▶ **RECORDS**

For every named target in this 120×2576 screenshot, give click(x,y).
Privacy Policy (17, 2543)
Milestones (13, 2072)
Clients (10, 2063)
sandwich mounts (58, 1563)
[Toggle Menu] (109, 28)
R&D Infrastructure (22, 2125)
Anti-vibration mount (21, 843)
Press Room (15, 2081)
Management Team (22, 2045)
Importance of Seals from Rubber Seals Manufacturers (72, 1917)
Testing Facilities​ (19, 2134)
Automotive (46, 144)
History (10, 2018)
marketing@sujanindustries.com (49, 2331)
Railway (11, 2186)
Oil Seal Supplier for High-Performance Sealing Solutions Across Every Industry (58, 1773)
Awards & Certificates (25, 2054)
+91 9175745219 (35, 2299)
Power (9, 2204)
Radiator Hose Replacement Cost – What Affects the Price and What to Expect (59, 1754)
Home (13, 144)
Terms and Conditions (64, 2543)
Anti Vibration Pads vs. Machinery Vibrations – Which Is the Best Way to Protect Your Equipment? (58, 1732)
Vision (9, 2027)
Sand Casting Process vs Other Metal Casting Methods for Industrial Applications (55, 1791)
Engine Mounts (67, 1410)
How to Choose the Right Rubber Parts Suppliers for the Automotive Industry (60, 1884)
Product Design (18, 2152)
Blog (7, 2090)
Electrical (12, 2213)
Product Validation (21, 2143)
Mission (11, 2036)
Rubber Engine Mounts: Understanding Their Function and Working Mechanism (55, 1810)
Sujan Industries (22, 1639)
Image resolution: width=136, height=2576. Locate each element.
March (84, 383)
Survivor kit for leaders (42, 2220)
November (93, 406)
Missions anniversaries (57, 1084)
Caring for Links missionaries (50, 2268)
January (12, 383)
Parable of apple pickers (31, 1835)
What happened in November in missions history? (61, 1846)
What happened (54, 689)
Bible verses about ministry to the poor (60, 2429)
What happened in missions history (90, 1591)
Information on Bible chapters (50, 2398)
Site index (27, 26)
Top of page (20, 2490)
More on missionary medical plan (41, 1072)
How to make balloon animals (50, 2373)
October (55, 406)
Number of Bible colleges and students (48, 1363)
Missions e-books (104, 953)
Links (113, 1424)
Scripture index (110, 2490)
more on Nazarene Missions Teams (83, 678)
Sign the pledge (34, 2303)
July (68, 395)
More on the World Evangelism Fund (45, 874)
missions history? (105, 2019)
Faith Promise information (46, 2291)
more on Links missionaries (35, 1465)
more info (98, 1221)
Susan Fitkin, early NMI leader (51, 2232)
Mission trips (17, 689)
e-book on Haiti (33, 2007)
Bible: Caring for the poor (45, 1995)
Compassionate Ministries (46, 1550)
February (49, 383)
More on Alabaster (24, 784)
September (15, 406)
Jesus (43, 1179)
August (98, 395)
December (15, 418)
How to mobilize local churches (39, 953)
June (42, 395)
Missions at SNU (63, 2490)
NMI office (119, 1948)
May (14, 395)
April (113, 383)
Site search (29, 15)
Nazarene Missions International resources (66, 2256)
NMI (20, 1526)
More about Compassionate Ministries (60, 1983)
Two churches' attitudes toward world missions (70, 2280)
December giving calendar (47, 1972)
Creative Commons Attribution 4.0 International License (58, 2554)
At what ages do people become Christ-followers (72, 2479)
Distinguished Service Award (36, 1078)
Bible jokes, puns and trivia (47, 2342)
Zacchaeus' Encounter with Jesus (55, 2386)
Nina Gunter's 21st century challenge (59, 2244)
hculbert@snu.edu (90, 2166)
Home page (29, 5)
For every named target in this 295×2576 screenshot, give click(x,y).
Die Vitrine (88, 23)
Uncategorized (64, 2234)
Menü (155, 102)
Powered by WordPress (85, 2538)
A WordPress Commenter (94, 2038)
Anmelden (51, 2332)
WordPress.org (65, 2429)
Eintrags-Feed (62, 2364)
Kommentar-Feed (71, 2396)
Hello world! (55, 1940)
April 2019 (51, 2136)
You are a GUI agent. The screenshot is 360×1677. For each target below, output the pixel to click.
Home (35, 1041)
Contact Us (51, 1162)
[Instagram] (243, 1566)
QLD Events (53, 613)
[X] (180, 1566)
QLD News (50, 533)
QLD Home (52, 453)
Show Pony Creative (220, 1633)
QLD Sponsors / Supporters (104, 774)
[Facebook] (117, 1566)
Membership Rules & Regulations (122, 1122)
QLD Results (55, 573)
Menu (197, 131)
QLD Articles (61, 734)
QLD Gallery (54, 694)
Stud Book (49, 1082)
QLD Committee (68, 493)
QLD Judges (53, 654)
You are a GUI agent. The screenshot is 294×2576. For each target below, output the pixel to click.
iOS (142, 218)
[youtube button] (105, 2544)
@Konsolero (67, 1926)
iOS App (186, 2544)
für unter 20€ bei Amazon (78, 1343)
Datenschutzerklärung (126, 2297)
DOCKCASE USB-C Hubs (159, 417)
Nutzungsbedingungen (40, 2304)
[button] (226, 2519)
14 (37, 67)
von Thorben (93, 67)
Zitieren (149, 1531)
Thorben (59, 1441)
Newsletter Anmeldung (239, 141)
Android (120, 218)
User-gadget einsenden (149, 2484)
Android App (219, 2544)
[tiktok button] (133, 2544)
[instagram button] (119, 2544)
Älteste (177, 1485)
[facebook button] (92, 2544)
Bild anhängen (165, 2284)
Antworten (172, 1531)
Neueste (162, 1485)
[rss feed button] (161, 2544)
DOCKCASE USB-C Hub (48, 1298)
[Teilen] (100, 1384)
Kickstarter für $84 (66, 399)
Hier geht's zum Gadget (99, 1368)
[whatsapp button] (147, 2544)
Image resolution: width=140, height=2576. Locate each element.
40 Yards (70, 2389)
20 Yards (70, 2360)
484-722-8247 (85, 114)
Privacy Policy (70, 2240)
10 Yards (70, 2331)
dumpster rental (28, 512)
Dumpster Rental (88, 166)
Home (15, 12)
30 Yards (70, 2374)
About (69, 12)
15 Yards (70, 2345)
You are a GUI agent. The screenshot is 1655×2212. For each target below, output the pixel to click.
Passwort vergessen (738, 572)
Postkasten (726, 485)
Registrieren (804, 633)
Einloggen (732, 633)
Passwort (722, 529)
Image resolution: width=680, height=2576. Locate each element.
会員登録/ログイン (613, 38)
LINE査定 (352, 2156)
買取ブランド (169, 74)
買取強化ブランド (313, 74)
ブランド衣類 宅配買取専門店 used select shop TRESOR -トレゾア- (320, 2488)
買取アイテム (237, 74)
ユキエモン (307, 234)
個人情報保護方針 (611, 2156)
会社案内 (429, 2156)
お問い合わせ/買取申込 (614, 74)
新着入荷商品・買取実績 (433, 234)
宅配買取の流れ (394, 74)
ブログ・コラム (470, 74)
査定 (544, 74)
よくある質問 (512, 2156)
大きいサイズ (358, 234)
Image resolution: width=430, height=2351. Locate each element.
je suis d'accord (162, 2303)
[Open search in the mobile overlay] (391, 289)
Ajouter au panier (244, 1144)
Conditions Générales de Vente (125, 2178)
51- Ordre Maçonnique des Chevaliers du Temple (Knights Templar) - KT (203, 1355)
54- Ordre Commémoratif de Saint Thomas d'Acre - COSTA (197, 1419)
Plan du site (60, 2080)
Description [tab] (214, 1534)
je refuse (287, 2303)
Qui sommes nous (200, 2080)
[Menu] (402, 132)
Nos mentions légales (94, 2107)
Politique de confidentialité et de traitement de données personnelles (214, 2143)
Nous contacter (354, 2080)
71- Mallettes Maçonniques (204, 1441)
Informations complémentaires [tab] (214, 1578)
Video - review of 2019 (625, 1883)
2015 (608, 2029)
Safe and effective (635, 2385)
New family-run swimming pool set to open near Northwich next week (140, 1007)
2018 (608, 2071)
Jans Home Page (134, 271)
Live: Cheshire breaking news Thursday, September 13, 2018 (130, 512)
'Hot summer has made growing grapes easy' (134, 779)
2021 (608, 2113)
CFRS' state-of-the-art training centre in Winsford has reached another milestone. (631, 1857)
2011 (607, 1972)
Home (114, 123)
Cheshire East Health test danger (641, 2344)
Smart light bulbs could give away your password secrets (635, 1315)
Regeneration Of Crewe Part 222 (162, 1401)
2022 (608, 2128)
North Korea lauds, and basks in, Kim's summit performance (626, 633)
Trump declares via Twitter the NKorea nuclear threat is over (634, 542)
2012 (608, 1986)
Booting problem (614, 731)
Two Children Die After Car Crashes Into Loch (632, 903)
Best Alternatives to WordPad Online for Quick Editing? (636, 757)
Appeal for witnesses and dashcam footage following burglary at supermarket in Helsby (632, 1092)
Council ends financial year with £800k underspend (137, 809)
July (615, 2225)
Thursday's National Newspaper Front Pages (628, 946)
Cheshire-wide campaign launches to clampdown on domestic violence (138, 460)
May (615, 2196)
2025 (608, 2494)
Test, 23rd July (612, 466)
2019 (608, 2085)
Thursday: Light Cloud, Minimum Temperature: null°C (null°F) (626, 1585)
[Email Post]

▶ **WORK ORDER**
Extract, from the listing above, every line where the string "Cheshire" occurs.

▶ **REPLY**
Live: Cheshire breaking news Thursday, September 13, 2018 (130, 512)
Cheshire East Health test danger (641, 2344)
Cheshire-wide campaign launches to clampdown on domestic violence (138, 460)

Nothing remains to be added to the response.